Der 1. FFC Frankfurt hat beim Erzrivalen Turbine Potsdam ein großes Ausrufezeichen im Titelkampf der Frauenfußball-Bundesliga gesetzt.

Der siebenmalige Meister vom Main setzte sich am 10. Spieltag souverän mit 3:0 (2:0) durch.

Durch den Sieg überwintert der FFC an der Tabellenspitze mit sechs Punkten Vorsprung vor Turbine (20), das vor der Winterpause noch ein Nachholspiel (21. Dezember gegen SGS Essen) in der Hinterhand hat.

Die erste Saisonniederlage für den Vize-Meister leitete im Prestigeduell vor 3030 Zuschauern ein Blitztor von Simone Laudehr (2.) ein.

Celia Sasic (36.) erhöhte noch vor der Pause gegen die defensiv überraschend anfälligen Gastgeberinnen, bevor Fatmire Bajramaj (49.) als dritte Europameisterin traf.

Die jungen Potsdamerinnen bemühten sich gegen die routinierten Gäste zwar nach Kräften, ließen aber zu viele gute Gelegenheiten ungenutzt.

Die vom Verletzungspech gebeutelte Mannschaft von Bayern München (18) verpasste mit einem 2:2 (2:1) bei Aufsteiger 1899 Hoffenheim den Sprung auf den dritten Rang vor Titelverteidiger VfL Wolfsburg (18).

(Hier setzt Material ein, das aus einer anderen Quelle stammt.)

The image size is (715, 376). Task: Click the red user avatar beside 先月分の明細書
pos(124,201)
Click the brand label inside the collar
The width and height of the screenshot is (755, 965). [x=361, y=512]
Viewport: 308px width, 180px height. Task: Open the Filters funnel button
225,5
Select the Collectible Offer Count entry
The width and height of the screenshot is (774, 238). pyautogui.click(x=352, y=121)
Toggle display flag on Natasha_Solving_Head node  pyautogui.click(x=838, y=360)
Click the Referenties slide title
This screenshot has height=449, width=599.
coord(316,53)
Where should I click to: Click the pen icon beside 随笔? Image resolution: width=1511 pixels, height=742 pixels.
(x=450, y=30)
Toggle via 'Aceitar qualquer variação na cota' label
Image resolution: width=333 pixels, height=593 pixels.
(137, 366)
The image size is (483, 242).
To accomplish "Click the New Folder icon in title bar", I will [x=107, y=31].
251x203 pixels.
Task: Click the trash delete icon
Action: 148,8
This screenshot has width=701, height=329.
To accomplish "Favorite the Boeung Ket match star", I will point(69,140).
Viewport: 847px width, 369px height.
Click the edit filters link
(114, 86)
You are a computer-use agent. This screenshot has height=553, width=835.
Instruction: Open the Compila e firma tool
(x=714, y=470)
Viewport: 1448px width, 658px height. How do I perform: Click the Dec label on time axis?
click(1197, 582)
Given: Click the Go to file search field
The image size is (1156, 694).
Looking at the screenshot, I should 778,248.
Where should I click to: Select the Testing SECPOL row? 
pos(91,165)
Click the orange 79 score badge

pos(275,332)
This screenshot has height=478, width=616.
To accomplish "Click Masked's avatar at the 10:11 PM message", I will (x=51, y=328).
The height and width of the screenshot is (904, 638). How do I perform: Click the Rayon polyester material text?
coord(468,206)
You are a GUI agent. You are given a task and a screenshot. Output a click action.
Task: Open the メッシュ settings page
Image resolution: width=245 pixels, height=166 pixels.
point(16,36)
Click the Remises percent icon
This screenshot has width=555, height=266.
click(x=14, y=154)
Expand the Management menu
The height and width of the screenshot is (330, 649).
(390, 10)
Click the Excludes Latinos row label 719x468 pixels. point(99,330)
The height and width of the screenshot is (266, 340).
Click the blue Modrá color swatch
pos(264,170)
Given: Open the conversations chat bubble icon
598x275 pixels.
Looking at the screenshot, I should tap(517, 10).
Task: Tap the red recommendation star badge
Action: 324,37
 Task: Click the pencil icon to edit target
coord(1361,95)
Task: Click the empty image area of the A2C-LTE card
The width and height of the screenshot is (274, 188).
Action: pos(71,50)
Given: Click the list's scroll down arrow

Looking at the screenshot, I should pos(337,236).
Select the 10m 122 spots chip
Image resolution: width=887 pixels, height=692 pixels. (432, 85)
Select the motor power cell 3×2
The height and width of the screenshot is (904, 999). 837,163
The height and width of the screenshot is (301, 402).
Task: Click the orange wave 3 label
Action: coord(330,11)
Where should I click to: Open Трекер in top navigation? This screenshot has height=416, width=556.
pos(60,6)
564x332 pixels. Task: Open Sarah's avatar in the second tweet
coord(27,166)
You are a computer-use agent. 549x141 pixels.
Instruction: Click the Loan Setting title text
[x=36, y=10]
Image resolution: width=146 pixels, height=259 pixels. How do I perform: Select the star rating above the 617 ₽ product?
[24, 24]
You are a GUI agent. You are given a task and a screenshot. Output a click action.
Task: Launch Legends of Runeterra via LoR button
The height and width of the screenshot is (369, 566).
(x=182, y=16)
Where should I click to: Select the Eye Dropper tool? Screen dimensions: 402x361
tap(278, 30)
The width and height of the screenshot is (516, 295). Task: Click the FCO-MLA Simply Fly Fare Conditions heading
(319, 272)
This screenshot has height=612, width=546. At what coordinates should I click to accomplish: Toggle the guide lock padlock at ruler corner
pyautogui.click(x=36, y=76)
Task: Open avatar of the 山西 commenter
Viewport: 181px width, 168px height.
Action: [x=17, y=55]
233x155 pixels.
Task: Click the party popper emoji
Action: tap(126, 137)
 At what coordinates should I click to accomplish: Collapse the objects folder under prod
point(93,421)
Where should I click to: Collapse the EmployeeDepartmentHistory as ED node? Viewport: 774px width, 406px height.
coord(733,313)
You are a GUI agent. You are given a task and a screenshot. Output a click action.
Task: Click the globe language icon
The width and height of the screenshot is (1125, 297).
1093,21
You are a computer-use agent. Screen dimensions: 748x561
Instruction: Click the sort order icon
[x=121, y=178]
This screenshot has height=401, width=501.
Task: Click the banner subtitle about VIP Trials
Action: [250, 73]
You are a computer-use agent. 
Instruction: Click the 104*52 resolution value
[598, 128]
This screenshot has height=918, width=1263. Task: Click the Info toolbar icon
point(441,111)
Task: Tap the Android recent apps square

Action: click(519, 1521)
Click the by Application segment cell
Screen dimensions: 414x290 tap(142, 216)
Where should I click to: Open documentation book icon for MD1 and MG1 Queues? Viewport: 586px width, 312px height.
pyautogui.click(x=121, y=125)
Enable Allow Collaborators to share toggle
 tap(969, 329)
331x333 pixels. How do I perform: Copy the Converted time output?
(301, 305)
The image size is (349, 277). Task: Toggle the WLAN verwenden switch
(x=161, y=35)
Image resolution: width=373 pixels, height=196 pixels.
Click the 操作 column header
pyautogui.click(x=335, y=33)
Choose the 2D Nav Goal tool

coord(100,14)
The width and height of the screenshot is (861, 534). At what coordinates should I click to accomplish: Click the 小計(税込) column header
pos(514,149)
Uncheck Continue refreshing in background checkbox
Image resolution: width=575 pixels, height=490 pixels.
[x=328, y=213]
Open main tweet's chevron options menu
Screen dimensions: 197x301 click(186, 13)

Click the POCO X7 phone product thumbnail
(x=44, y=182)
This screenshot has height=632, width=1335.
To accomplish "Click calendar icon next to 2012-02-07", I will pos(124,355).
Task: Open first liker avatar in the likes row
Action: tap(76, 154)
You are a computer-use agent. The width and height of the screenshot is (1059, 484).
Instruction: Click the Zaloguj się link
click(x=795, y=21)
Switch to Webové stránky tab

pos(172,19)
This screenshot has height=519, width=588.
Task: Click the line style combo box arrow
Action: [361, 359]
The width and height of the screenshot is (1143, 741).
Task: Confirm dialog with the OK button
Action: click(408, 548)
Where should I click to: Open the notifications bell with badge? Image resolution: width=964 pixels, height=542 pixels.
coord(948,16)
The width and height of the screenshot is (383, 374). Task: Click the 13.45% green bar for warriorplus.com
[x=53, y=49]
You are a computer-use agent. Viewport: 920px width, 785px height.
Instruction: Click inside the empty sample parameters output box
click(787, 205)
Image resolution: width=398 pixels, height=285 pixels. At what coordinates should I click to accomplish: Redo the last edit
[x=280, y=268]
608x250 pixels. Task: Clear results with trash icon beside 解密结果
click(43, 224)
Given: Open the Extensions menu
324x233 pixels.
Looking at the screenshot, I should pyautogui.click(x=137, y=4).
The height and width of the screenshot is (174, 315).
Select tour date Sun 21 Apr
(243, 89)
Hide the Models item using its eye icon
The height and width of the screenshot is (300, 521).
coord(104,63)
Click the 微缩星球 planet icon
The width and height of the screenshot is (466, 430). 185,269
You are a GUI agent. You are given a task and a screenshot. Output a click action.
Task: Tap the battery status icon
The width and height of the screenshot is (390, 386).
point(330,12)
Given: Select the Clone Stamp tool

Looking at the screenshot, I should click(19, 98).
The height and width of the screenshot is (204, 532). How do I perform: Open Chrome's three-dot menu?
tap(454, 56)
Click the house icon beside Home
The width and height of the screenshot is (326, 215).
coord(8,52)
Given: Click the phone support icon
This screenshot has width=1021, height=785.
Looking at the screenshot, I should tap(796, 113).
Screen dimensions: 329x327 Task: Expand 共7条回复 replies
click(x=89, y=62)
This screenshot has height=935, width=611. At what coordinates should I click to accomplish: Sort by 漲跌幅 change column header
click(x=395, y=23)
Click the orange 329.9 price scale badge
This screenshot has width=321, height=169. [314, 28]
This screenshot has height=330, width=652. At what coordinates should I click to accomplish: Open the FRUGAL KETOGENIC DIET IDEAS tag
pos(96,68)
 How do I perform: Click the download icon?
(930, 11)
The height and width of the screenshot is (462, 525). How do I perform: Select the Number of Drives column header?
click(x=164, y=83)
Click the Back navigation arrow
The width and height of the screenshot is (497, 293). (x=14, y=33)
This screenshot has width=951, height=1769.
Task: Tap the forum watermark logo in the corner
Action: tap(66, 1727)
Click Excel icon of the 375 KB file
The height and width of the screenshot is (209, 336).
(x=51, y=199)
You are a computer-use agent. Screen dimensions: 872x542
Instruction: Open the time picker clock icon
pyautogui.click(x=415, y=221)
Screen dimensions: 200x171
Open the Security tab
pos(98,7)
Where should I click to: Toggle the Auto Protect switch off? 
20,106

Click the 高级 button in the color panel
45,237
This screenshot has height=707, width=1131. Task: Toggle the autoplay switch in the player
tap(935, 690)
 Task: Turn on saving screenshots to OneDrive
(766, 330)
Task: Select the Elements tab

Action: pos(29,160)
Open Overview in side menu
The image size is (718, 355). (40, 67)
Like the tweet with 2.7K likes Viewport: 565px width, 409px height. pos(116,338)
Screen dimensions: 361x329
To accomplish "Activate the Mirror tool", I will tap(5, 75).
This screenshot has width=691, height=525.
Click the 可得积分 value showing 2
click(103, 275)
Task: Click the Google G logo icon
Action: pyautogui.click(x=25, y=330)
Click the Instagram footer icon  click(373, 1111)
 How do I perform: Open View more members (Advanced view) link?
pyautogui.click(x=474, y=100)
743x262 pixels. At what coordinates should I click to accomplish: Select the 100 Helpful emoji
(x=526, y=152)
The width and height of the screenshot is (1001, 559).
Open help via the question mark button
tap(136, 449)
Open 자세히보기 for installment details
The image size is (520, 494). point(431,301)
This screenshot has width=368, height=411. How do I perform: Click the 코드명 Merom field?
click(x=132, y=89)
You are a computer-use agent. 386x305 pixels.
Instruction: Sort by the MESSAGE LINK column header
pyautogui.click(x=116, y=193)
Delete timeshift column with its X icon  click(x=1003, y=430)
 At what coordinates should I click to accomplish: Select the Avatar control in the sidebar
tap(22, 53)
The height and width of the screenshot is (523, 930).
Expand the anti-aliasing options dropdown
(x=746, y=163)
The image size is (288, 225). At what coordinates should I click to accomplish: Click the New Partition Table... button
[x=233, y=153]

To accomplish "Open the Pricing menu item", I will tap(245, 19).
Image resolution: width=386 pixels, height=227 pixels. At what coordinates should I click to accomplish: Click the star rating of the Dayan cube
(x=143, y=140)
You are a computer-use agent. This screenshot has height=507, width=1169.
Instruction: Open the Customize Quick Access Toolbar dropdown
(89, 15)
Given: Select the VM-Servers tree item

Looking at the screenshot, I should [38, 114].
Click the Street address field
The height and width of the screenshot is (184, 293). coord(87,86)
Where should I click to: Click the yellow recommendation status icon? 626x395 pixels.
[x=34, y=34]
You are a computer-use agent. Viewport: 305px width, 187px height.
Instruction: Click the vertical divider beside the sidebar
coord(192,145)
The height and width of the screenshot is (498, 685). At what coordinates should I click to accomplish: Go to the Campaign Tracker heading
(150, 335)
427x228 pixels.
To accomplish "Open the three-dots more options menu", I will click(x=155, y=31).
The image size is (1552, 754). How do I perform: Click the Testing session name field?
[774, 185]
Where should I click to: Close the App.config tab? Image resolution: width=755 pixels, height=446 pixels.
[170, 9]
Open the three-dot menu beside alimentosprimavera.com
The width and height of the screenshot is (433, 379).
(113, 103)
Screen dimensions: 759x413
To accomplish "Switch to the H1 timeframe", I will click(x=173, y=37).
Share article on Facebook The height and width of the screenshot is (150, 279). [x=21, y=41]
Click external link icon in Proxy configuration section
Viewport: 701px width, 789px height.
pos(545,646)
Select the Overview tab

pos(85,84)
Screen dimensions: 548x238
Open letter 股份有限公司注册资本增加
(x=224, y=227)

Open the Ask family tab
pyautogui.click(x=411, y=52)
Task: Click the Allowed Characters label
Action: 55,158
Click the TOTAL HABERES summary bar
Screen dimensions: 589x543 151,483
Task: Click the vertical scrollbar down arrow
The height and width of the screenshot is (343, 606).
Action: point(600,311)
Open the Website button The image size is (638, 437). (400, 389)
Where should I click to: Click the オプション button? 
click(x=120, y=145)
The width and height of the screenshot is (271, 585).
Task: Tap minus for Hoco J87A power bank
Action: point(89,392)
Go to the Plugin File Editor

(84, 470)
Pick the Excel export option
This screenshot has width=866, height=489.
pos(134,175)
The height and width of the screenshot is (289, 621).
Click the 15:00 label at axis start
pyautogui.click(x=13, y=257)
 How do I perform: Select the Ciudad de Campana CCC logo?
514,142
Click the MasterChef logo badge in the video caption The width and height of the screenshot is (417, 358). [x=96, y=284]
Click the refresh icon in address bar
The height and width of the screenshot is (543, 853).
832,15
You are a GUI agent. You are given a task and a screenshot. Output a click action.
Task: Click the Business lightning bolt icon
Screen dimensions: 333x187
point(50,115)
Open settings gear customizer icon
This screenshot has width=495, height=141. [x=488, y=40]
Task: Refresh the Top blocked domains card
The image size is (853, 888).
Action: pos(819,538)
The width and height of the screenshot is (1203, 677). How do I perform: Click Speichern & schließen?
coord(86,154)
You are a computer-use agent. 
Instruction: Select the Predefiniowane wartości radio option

Das Spiel des Triple-Gewinners gegen den Liga-Neuling BV Cloppenburg war am Samstag wegen der Unbespielbarkeit des Platzes abgesagt worden.

Im wohl letzten Spiel unter dem Namen FCR Duisburg siegte der insolvente Revierklub, der hinter den Kulissen unter Hochdruck an der Rettung durch die Aufnahme in einen anderen Verein arbeitet, gegen den USV Jena 3:0 (1:0).

Bayer Leverkusen feierte mit dem 8:0 (3:0) gegen das Schlusslicht VfL Sindelfingen ebenfalls den zweiten Erfolg in Serie und liegt nun auf Rang sieben vor dem SC Freiburg, der gegen die SGS Essen nicht über ein 1:1 (0:0) hinauskam.